Foram nove anos para escrever um conto, mas Dyonélio ainda achava que faltavam detalhes, e foi aí que soube através do seu amigo e conterrâneo Érico Veríssimo, já romancista, de um grande concurso: o prêmio Machado de Assis, da Editora Nacional de São Paulo. Isso apressou a ideia do romance e em “20 dias ele escreveu esse livro”, relata Massi. Segundo as próprias palavras do autor: “Eu trabalhava como médico durante o dia e durante à noite eu escrevia e entregava para uma moça que fazia o serviço de datilografia, mas eu fiquei 9 anos pensando nesse livro, e percebi que ele tinha que ser um pouco maior que um conto, que ele tinha que ter a estrutura de um romance para revelar a angústia do personagem”. Um fato curioso é que na 15ª noite, a datilógrafa pergunta para o autor: o Naziazeno vai ser feliz? E isso para Dyonélio era o mais importante, ele tinha captado o interesse do leitor, e é isso que um romance deve ter. 

O concurso

O livro concorre e teria vencido o concurso não fosse por um detalhe, como conta Massi: o segredo sobre o ganhador teria sido violado por um dos jurados em uma mesa de bar no Rio de Janeiro, momento em que muitos escritores da época acreditaram que o autor de Os Ratos seria Érico Veríssimo. “Nessa mesa de bar estava um dos concorrentes também chamado Marcos Rebelo, escritor carioca, e quando ele sabe daquilo, ameaça denunciar a todos caso não receba o prêmio, e por isso Dyonélio acaba tendo que dividir o prêmio com mais quatro autores”. Para piorar, acrescenta o professor, “quando o livro é publicado, Dyonélio é um preso político e não consegue nem ir ao lançamento”. Ele foi duplamente prejudicado, porque não ganhou o valor total da premiação e ainda, como estava preso, ninguém podia falar muito do seu livro”, revela Massi. 

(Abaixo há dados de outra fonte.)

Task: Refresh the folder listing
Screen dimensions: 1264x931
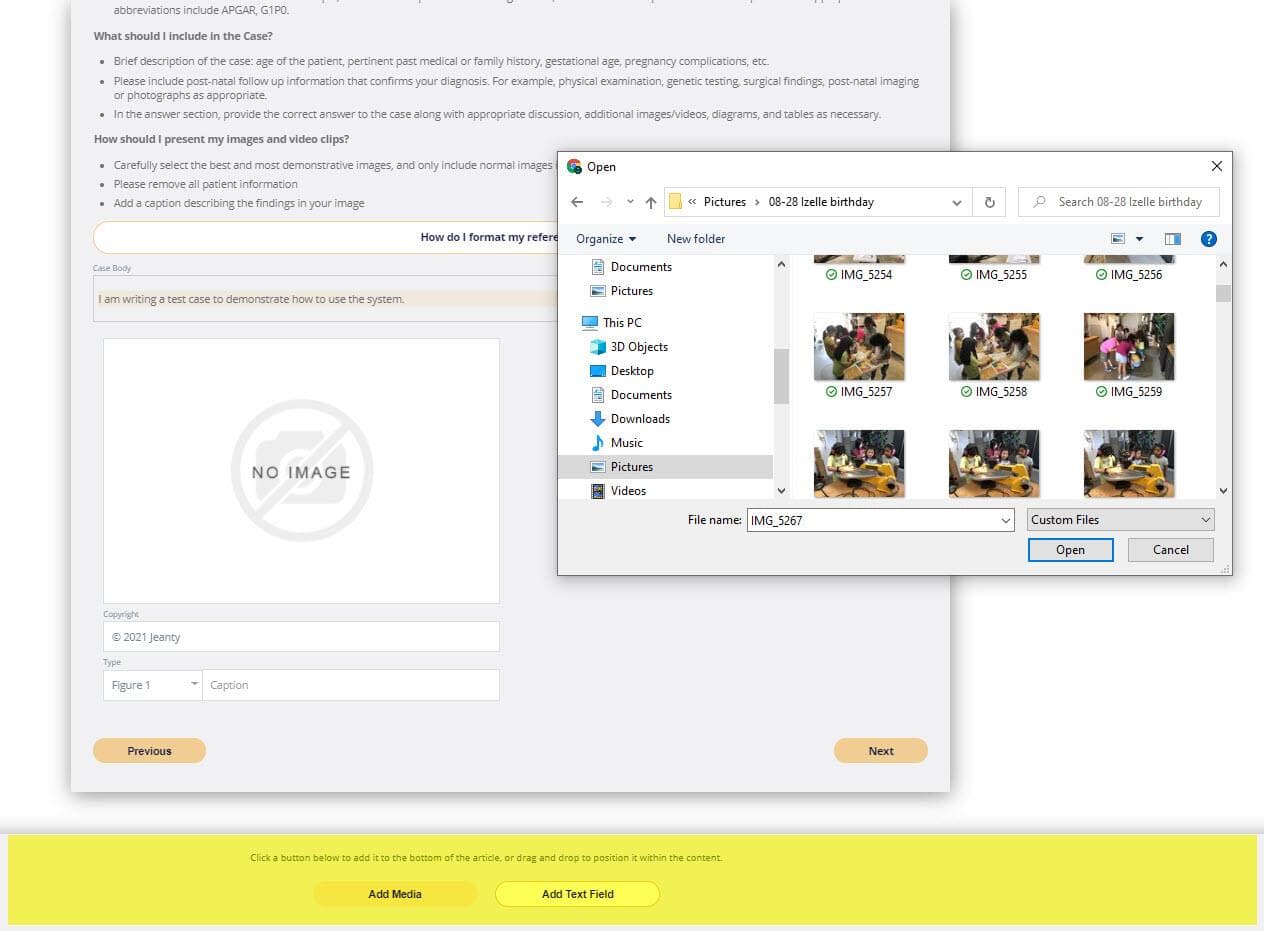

O cronista Rubem Braga vai a Porto Alegre e faz uma entrevista com Dyonélio na prisão, mesmo correndo todos os riscos de censura ideológica, na época da chamada Lei Monstro, que tirava a liberdade do ponto de vista democrático. “Dyonélio foi preso por ter participado de uma greve que defendia os gráficos”, conta Massi; e fica em uma prisão do Rio de Janeiro, onde conhece outro grande autor, Graciliano Ramos. Isso marca a violência contra Dyonélio Machado e de seus contemporâneos no que ficou conhecido como “o romance de 30”.